━━ Supplied passage ━━

How do you avoid the infamous cycle of feast and famine in your freelancing business?
That famine is one of the biggest fears in consulting. Every one of us faces it eventually.
I decided to put the task to my newsletter readers and asked how they avoid the inevitable period of slow or little work. I received so many replies with quality advice. (If you’re one of the people who replied, thank you sincerely.)
Here’s the advice I received from experienced consultants about how to prevent the famine.
A common issue is being so booked up with projects that a consultant can’t find time for marketing or coordinating future work.
Several readers replied and advised scheduling time to work on your own business the same way you schedule client work.
What I do now is simply schedule time for this like I schedule time for my clients. There [is] no ‘but I didn’t have the time to update my webpage’ anymore. I HAVE to take the time. I treat it like a client’s project and I don’t want to fail myself.
One method I’ve found useful is to carve out time at the beginning of the day before e-mail or other work and spend 30 mins to 1 hour on those specific topics.
Easier said than done […] but at least with that framework there and the calendar reminders in place, it nudges you in the right direction.
Always be selling. You can’t book your billable time 100%, you have to discipline yourself to take some amount of time, let’s say 20% (1-day) and use that to market yourself, follow-up with leads and plan for the next X-months.
If you don’t spread out projects and make time for your own business, or if you tend to book work whenever the client wants, you are almost guaranteed to run into a feast and famine cycle.
Reserving time to work on your own business requires discipline and some willingness to negotiate deadlines with clients.
You might worry if you ask a client for a delayed start date, that they will bail. However, once you have convinced the client to hire you, you’ve already overcome a huge barrier. Timing is often less important once they’ve decided to work with you. (And if the client is demanding you start tomorrow, you might want to walk away from that work anyway, for other obvious reasons.)
You’d be surprised how many people just work and work without a long-term plan.
Even just writing down a single goal forces you to think about more than the urgent short term.
Another benefit is that goals give you a way to track the health of your business in addition to income.
We set monthly themes to keep something to focus on. Each month is then broken up into weekly themes/goals so that we always have something actionable and specific to work towards. Each week’s goal builds on the previous week to work towards the goal for the month.
This way, when we are busy with client work, we have these overarching weekly and monthly themes to keep us from just putting our heads down and ignoring our business.

━━━

## Your tasks
(A) Update the part of the feast-and-famine article that begins at "If you don’t" and stops after "other obvious reasons.)", putting "due dates" in place of "deadlines".
(B) Does the feast-and-famine article agree with each statement? (i) One reader works on these topics for 30 minutes to an hour at the start of the day, before e-mail. (ii) The article says a client who insists you start tomorrow is worth taking on. (iii) Monthly themes are split into daily goals.
(C) Resume the feast-and-famine article from its last sentence.
The listing comes from a different source than the feast-and-famine article.

━━ Supplied material ━━

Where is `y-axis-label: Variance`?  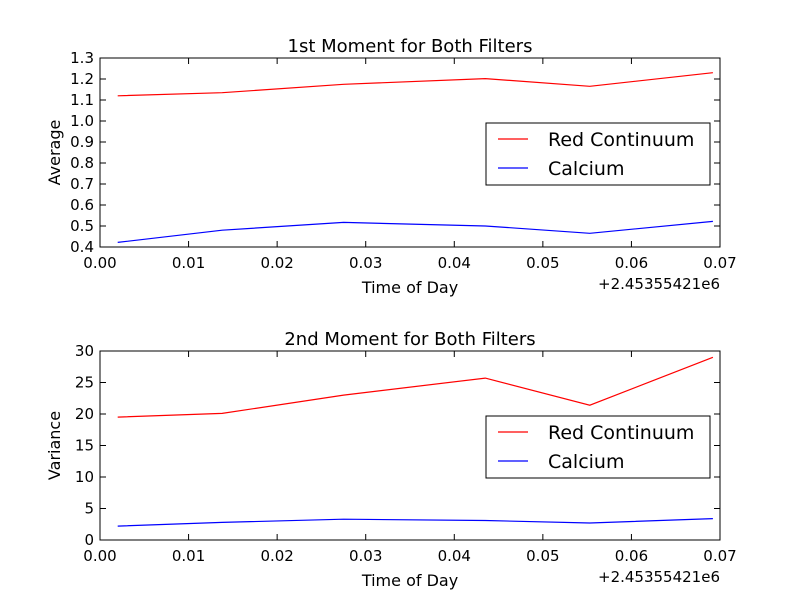 y-axis-label: Variance is located at coordinates (54, 446).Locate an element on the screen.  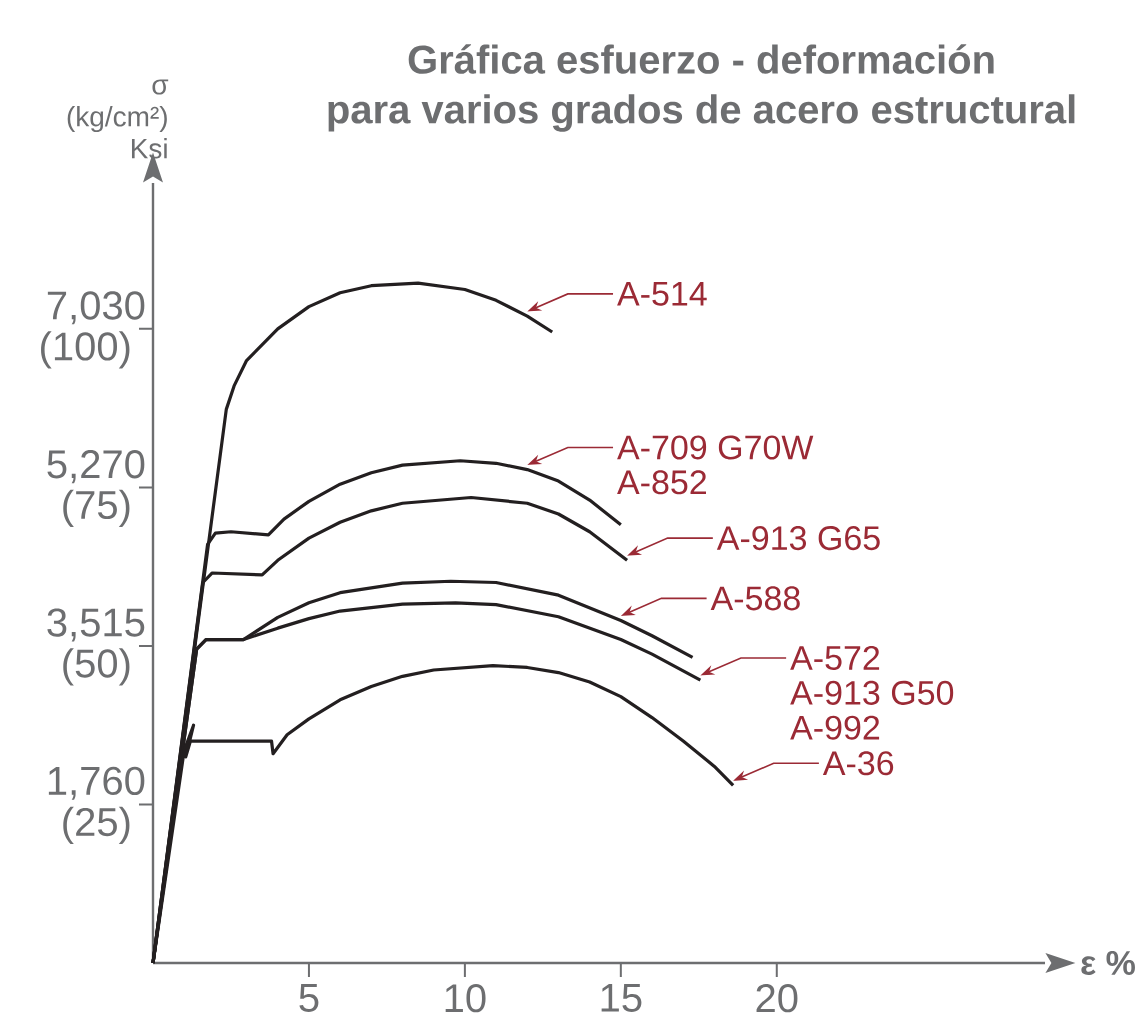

━━━

## Expected responses
(A)
If you don’t spread out projects and make time for your own business, or if you tend to book work whenever the client wants, you are almost guaranteed to run into a feast and famine cycle.
Reserving time to work on your own business requires discipline and some willingness to negotiate due dates with clients.
You might worry if you ask a client for a delayed start date, that they will bail. However, once you have convinced the client to hire you, you’ve already overcome a huge barrier. Timing is often less important once they’ve decided to work with you. (And if the client is demanding you start tomorrow, you might want to walk away from that work anyway, for other obvious reasons.)

(B)
(i) Yes: "carve out time at the beginning of the day before e-mail or other work and spend 30 mins to 1 hour on those specific topics."
(ii) No: "if the client is demanding you start tomorrow, you might want to walk away from that work anyway."
(iii) No: "Each month is then broken up into weekly themes/goals."

(C)
The issue with goals is that you can easily make them impossible or too numerous to achieve. So instead of placing a ton of pressure upon yourself to achieve a monumental task, start with a small goal.
Further, it’s too difficult to track multiple goals at once. If you’re like me, you’ve made a huge list of to-do items or goals, and only ever address one or two. However, a single objective is easy to keep in mind while you work.
Something like this: book one new client for next month.
Or even smaller: make a list of the types of clients I want to work with.
Goals can build upon one another. Work on a single, small goal at a time, and in a few months, you’ll be shocked at how much you achieved.
As designers, coders, and people who build stuff, we like to focus on the thing we are making. But, to build a healthier and more predictable consulting business, focus on long-term relationships with clients instead of single projects.
When I do present the client proposal (in my business, we call it a long term health plan), I frame the initial project in the context of a long range plan. And I apply the unique factors I discovered about them in the beginning.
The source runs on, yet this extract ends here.